What is required
Please copy the entries below word for word, keeping every line as it stands.

————

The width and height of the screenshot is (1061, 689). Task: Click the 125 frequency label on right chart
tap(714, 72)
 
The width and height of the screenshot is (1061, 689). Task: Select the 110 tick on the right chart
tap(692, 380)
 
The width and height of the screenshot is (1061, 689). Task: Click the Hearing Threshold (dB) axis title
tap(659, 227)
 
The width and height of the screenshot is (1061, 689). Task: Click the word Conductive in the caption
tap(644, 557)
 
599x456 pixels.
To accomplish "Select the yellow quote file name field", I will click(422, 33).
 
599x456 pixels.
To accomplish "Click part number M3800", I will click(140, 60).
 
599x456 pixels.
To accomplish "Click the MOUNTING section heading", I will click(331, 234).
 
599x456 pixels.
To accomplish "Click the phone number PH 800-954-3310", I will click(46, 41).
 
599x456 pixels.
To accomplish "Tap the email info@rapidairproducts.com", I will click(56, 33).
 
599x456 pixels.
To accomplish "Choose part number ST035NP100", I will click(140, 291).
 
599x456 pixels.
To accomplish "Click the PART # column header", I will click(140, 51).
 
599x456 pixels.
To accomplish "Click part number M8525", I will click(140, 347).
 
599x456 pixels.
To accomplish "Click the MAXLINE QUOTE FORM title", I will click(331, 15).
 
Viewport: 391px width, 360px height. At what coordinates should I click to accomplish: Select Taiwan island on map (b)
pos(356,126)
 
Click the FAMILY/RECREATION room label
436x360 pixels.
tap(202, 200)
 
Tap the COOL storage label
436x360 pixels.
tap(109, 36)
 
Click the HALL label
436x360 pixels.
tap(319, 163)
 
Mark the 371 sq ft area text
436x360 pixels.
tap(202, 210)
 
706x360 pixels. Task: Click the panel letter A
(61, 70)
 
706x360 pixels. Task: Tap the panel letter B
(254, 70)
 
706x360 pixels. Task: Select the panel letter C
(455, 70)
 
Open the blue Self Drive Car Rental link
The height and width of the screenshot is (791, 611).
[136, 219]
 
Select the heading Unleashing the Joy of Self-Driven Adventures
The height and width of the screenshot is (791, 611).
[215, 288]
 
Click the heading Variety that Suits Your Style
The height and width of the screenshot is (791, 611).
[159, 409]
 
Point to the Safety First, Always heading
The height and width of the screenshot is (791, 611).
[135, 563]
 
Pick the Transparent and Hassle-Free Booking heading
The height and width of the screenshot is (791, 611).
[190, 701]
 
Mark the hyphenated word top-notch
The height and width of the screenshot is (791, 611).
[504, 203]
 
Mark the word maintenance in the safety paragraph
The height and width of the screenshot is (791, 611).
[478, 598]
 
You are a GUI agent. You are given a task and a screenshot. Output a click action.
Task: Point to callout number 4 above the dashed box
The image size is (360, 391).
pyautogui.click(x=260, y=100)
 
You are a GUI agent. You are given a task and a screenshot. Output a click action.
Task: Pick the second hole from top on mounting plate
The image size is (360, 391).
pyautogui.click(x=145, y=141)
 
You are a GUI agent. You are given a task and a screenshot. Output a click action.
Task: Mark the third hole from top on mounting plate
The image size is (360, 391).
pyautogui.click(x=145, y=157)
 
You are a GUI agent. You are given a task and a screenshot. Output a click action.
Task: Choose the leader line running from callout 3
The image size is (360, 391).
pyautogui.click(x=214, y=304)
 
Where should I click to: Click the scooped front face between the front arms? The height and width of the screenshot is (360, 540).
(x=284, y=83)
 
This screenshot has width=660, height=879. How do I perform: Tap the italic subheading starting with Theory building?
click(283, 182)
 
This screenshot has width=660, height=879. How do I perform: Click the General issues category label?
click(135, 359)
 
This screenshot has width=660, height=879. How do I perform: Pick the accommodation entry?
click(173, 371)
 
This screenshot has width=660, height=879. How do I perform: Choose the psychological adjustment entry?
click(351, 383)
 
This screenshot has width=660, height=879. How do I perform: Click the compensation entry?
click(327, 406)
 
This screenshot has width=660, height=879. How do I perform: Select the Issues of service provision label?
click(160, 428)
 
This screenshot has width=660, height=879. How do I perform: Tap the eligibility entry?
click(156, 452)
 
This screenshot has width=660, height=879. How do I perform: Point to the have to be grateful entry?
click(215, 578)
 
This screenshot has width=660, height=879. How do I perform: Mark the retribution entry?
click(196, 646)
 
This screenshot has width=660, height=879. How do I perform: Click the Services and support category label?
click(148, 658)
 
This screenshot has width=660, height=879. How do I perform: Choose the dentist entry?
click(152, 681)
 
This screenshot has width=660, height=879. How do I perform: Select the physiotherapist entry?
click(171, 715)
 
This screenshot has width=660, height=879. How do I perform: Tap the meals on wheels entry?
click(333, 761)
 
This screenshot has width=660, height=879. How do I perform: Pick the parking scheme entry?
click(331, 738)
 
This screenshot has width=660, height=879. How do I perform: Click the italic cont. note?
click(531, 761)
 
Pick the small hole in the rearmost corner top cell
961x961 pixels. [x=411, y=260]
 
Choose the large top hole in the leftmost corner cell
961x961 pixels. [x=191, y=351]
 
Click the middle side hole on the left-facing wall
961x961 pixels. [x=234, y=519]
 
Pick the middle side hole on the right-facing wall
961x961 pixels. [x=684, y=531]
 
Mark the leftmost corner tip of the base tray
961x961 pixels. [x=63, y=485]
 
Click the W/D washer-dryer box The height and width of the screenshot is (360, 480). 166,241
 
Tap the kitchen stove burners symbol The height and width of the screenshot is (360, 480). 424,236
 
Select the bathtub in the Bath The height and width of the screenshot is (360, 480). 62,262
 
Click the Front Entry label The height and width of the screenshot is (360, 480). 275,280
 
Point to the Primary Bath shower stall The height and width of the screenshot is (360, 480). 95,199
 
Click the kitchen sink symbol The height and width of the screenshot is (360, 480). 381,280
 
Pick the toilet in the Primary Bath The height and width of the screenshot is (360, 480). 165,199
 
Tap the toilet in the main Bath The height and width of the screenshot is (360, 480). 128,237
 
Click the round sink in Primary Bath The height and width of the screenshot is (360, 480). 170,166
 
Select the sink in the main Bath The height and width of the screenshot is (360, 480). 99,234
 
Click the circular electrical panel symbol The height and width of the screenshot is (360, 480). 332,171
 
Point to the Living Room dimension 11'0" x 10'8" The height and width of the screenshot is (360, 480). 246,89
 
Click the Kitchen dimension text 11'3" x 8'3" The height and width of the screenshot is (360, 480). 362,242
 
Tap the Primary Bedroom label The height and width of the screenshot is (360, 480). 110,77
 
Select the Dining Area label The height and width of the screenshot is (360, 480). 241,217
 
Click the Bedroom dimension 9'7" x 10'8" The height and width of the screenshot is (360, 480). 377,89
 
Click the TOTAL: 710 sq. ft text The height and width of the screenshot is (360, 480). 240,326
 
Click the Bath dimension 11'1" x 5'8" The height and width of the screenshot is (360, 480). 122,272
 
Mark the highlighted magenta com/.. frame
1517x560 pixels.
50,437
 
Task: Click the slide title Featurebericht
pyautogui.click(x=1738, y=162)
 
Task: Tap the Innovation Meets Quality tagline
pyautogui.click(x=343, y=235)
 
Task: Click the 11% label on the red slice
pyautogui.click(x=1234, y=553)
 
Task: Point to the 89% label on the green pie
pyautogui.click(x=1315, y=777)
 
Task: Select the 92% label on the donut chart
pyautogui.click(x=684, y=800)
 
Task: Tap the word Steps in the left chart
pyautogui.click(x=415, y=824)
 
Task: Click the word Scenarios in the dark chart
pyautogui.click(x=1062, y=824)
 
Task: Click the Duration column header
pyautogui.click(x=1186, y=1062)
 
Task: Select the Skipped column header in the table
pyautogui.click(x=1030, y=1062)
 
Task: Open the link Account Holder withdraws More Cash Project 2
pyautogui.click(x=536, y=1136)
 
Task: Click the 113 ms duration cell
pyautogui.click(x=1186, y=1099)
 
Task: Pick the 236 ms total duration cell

————

Written solution
The width and height of the screenshot is (1061, 689). Task: Click the 125 frequency label on right chart
tap(714, 72)
 
The width and height of the screenshot is (1061, 689). Task: Select the 110 tick on the right chart
tap(692, 380)
 
The width and height of the screenshot is (1061, 689). Task: Click the Hearing Threshold (dB) axis title
tap(659, 227)
 
The width and height of the screenshot is (1061, 689). Task: Click the word Conductive in the caption
tap(644, 557)
 
599x456 pixels.
To accomplish "Select the yellow quote file name field", I will click(422, 33).
 
599x456 pixels.
To accomplish "Click part number M3800", I will click(140, 60).
 
599x456 pixels.
To accomplish "Click the MOUNTING section heading", I will click(331, 234).
 
599x456 pixels.
To accomplish "Click the phone number PH 800-954-3310", I will click(46, 41).
 
599x456 pixels.
To accomplish "Tap the email info@rapidairproducts.com", I will click(56, 33).
 
599x456 pixels.
To accomplish "Choose part number ST035NP100", I will click(140, 291).
 
599x456 pixels.
To accomplish "Click the PART # column header", I will click(140, 51).
 
599x456 pixels.
To accomplish "Click part number M8525", I will click(140, 347).
 
599x456 pixels.
To accomplish "Click the MAXLINE QUOTE FORM title", I will click(331, 15).
 
Viewport: 391px width, 360px height. At what coordinates should I click to accomplish: Select Taiwan island on map (b)
pos(356,126)
 
Click the FAMILY/RECREATION room label
436x360 pixels.
tap(202, 200)
 
Tap the COOL storage label
436x360 pixels.
tap(109, 36)
 
Click the HALL label
436x360 pixels.
tap(319, 163)
 
Mark the 371 sq ft area text
436x360 pixels.
tap(202, 210)
 
706x360 pixels. Task: Click the panel letter A
(61, 70)
 
706x360 pixels. Task: Tap the panel letter B
(254, 70)
 
706x360 pixels. Task: Select the panel letter C
(455, 70)
 
Open the blue Self Drive Car Rental link
The height and width of the screenshot is (791, 611).
[136, 219]
 
Select the heading Unleashing the Joy of Self-Driven Adventures
The height and width of the screenshot is (791, 611).
[215, 288]
 
Click the heading Variety that Suits Your Style
The height and width of the screenshot is (791, 611).
[159, 409]
 
Point to the Safety First, Always heading
The height and width of the screenshot is (791, 611).
[135, 563]
 
Pick the Transparent and Hassle-Free Booking heading
The height and width of the screenshot is (791, 611).
[190, 701]
 
Mark the hyphenated word top-notch
The height and width of the screenshot is (791, 611).
[504, 203]
 
Mark the word maintenance in the safety paragraph
The height and width of the screenshot is (791, 611).
[478, 598]
 
You are a GUI agent. You are given a task and a screenshot. Output a click action.
Task: Point to callout number 4 above the dashed box
The image size is (360, 391).
pyautogui.click(x=260, y=100)
 
You are a GUI agent. You are given a task and a screenshot. Output a click action.
Task: Pick the second hole from top on mounting plate
The image size is (360, 391).
pyautogui.click(x=145, y=141)
 
You are a GUI agent. You are given a task and a screenshot. Output a click action.
Task: Mark the third hole from top on mounting plate
The image size is (360, 391).
pyautogui.click(x=145, y=157)
 
You are a GUI agent. You are given a task and a screenshot. Output a click action.
Task: Choose the leader line running from callout 3
The image size is (360, 391).
pyautogui.click(x=214, y=304)
 
Where should I click to: Click the scooped front face between the front arms? The height and width of the screenshot is (360, 540).
(x=284, y=83)
 
This screenshot has width=660, height=879. How do I perform: Tap the italic subheading starting with Theory building?
click(283, 182)
 
This screenshot has width=660, height=879. How do I perform: Click the General issues category label?
click(135, 359)
 
This screenshot has width=660, height=879. How do I perform: Pick the accommodation entry?
click(173, 371)
 
This screenshot has width=660, height=879. How do I perform: Choose the psychological adjustment entry?
click(351, 383)
 
This screenshot has width=660, height=879. How do I perform: Click the compensation entry?
click(327, 406)
 
This screenshot has width=660, height=879. How do I perform: Select the Issues of service provision label?
click(160, 428)
 
This screenshot has width=660, height=879. How do I perform: Tap the eligibility entry?
click(156, 452)
 
This screenshot has width=660, height=879. How do I perform: Point to the have to be grateful entry?
click(215, 578)
 
This screenshot has width=660, height=879. How do I perform: Mark the retribution entry?
click(196, 646)
 
This screenshot has width=660, height=879. How do I perform: Click the Services and support category label?
click(148, 658)
 
This screenshot has width=660, height=879. How do I perform: Choose the dentist entry?
click(152, 681)
 
This screenshot has width=660, height=879. How do I perform: Select the physiotherapist entry?
click(171, 715)
 
This screenshot has width=660, height=879. How do I perform: Tap the meals on wheels entry?
click(333, 761)
 
This screenshot has width=660, height=879. How do I perform: Pick the parking scheme entry?
click(331, 738)
 
This screenshot has width=660, height=879. How do I perform: Click the italic cont. note?
click(531, 761)
 
Pick the small hole in the rearmost corner top cell
961x961 pixels. [x=411, y=260]
 
Choose the large top hole in the leftmost corner cell
961x961 pixels. [x=191, y=351]
 
Click the middle side hole on the left-facing wall
961x961 pixels. [x=234, y=519]
 
Pick the middle side hole on the right-facing wall
961x961 pixels. [x=684, y=531]
 
Mark the leftmost corner tip of the base tray
961x961 pixels. [x=63, y=485]
 
Click the W/D washer-dryer box The height and width of the screenshot is (360, 480). 166,241
 
Tap the kitchen stove burners symbol The height and width of the screenshot is (360, 480). 424,236
 
Select the bathtub in the Bath The height and width of the screenshot is (360, 480). 62,262
 
Click the Front Entry label The height and width of the screenshot is (360, 480). 275,280
 
Point to the Primary Bath shower stall The height and width of the screenshot is (360, 480). 95,199
 
Click the kitchen sink symbol The height and width of the screenshot is (360, 480). 381,280
 
Pick the toilet in the Primary Bath The height and width of the screenshot is (360, 480). 165,199
 
Tap the toilet in the main Bath The height and width of the screenshot is (360, 480). 128,237
 
Click the round sink in Primary Bath The height and width of the screenshot is (360, 480). 170,166
 
Select the sink in the main Bath The height and width of the screenshot is (360, 480). 99,234
 
Click the circular electrical panel symbol The height and width of the screenshot is (360, 480). 332,171
 
Point to the Living Room dimension 11'0" x 10'8" The height and width of the screenshot is (360, 480). 246,89
 
Click the Kitchen dimension text 11'3" x 8'3" The height and width of the screenshot is (360, 480). 362,242
 
Tap the Primary Bedroom label The height and width of the screenshot is (360, 480). 110,77
 
Select the Dining Area label The height and width of the screenshot is (360, 480). 241,217
 
Click the Bedroom dimension 9'7" x 10'8" The height and width of the screenshot is (360, 480). 377,89
 
Click the TOTAL: 710 sq. ft text The height and width of the screenshot is (360, 480). 240,326
 
Click the Bath dimension 11'1" x 5'8" The height and width of the screenshot is (360, 480). 122,272
 
Mark the highlighted magenta com/.. frame
1517x560 pixels.
50,437
 
Task: Click the slide title Featurebericht
pyautogui.click(x=1738, y=162)
 
Task: Tap the Innovation Meets Quality tagline
pyautogui.click(x=343, y=235)
 
Task: Click the 11% label on the red slice
pyautogui.click(x=1234, y=553)
 
Task: Point to the 89% label on the green pie
pyautogui.click(x=1315, y=777)
 
Task: Select the 92% label on the donut chart
pyautogui.click(x=684, y=800)
 
Task: Tap the word Steps in the left chart
pyautogui.click(x=415, y=824)
 
Task: Click the word Scenarios in the dark chart
pyautogui.click(x=1062, y=824)
 
Task: Click the Duration column header
pyautogui.click(x=1186, y=1062)
 
Task: Select the Skipped column header in the table
pyautogui.click(x=1030, y=1062)
 
Task: Open the link Account Holder withdraws More Cash Project 2
pyautogui.click(x=536, y=1136)
 
Task: Click the 113 ms duration cell
pyautogui.click(x=1186, y=1099)
 
Task: Pick the 236 ms total duration cell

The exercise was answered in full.